- DOCUMENT EXCERPT:
━━━━━━━━━━━━━━━━━━━━━━━━━━━━━━
Update: January 29, 2020
PETA’s campaign against the Iditarod—the deadly 1,000-mile Alaskan dogsled race—has reached New York City. This morning, we posted a plaque on the Seward Park statue of Togo, which glorifies the violent “sport” of dogsledding. Check out our message blasting the Iditarod:
The plaque reads, “The Iditarod does a disservice to Togo’s heroic act.” Better yet, it sits just below one recently posted by Disney+ to promote Togo—talk about some truth in advertising. It’s important to remember that more than 150 dogs have died as result of the Iditarod, a number that doesn’t even include the countless ones who’ve been killed for not being fast enough or who’ve died during the off-season while chained outside in the cold.
While being forced to run the Iditarod, many dogs pull muscles, incur stress fractures, develop bloody stomach ulcers, or are afflicted with diarrhea, dehydration, intestinal viruses, or aspiration pneumonia—which results from inhaling their own vomit.
Togo had a lifesaving mission, while dogs used in the Iditarod are forced to race vast distances in subzero temperatures, all because humans want to win a trophy and a cash prize. PETA’s plaque will ensure that New Yorkers know that the Iditarod is nothing to celebrate and must be stopped.
Originally posted on December 19, 2019:
In preparation for the release of Disney’s Togo, a dogsledding drama that will appear on Disney+, PETA is warning viewers about the apparently awful off-set living conditions endured by dogs used for the film.
Rather than relying solely on the stunning and lifelike computer-generated imagery (CGI) available today, as Disney has done so beautifully many times in the past, the production apparently used puppies from a breeder to play Togo, contributing to the homeless-animal crisis. Worst of all, producers reportedly also rented dogs from a dogsledding tour company.
━━━━━━━━━━━━━━━━━━━━━━━━━━━━━━
- Stored items:
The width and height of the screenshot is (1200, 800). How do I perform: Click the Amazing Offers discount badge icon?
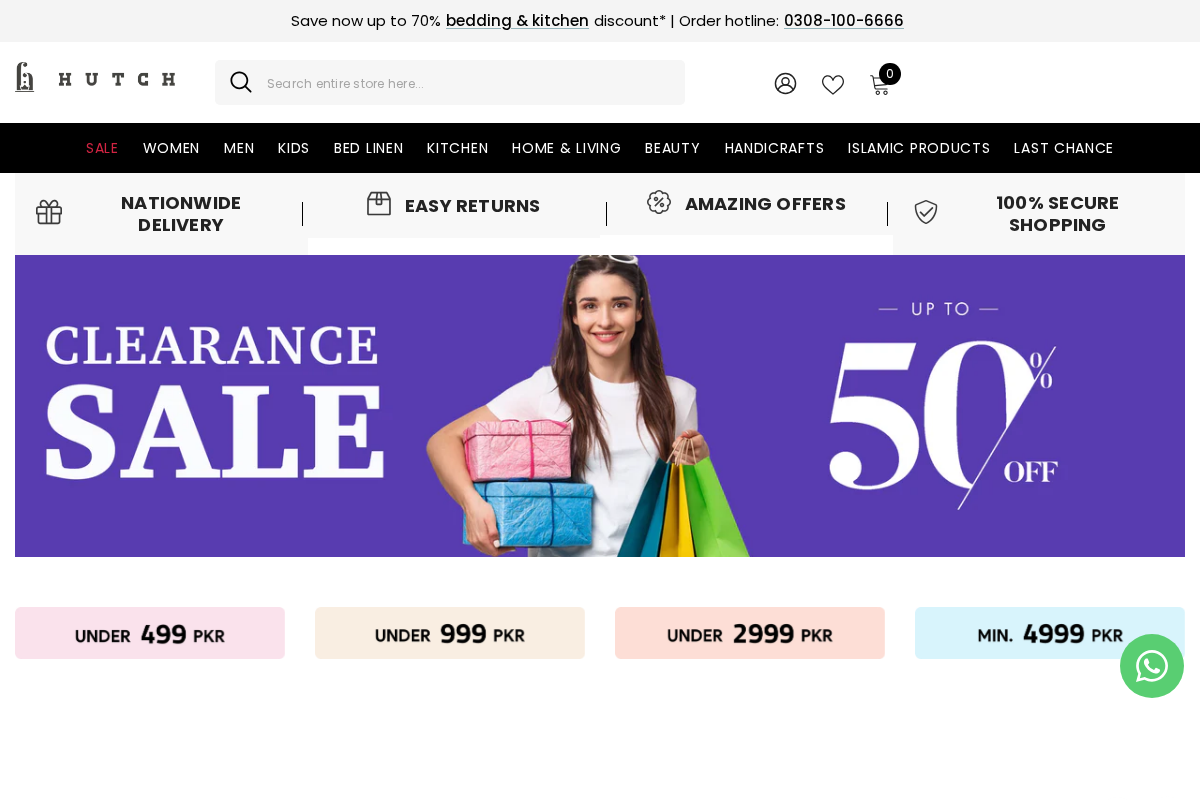[x=659, y=202]
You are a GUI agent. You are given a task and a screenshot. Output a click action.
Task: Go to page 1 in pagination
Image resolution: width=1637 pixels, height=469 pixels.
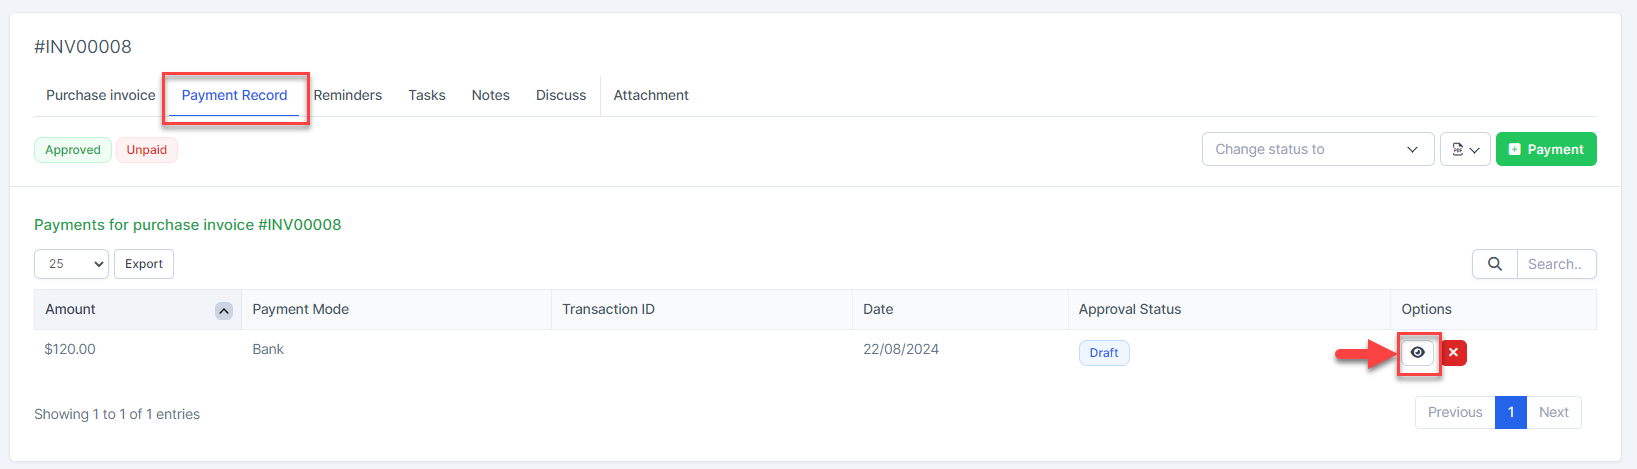point(1510,413)
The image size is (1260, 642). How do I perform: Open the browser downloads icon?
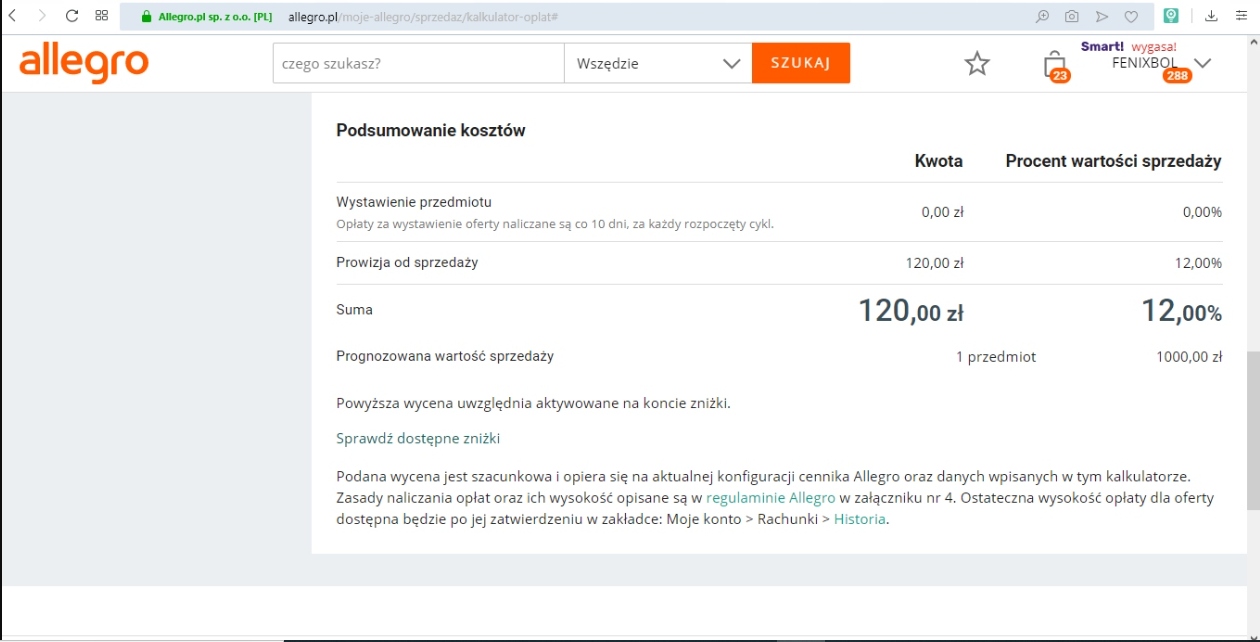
━━━━━━━━━━━━━━━━━━━━━━━━━━━━━━
- WHAT YOU NEED TO DO: Print the complete text on PETA's protest of the Iditarod and the film Togo, word for word.

- TASK RESULT:
Update: January 29, 2020
PETA’s campaign against the Iditarod—the deadly 1,000-mile Alaskan dogsled race—has reached New York City. This morning, we posted a plaque on the Seward Park statue of Togo, which glorifies the violent “sport” of dogsledding. Check out our message blasting the Iditarod:
The plaque reads, “The Iditarod does a disservice to Togo’s heroic act.” Better yet, it sits just below one recently posted by Disney+ to promote Togo—talk about some truth in advertising. It’s important to remember that more than 150 dogs have died as result of the Iditarod, a number that doesn’t even include the countless ones who’ve been killed for not being fast enough or who’ve died during the off-season while chained outside in the cold.
While being forced to run the Iditarod, many dogs pull muscles, incur stress fractures, develop bloody stomach ulcers, or are afflicted with diarrhea, dehydration, intestinal viruses, or aspiration pneumonia—which results from inhaling their own vomit.
Togo had a lifesaving mission, while dogs used in the Iditarod are forced to race vast distances in subzero temperatures, all because humans want to win a trophy and a cash prize. PETA’s plaque will ensure that New Yorkers know that the Iditarod is nothing to celebrate and must be stopped.
Originally posted on December 19, 2019:
In preparation for the release of Disney’s Togo, a dogsledding drama that will appear on Disney+, PETA is warning viewers about the apparently awful off-set living conditions endured by dogs used for the film.
Rather than relying solely on the stunning and lifelike computer-generated imagery (CGI) available today, as Disney has done so beautifully many times in the past, the production apparently used puppies from a breeder to play Togo, contributing to the homeless-animal crisis. Worst of all, producers reportedly also rented dogs from a dogsledding tour company.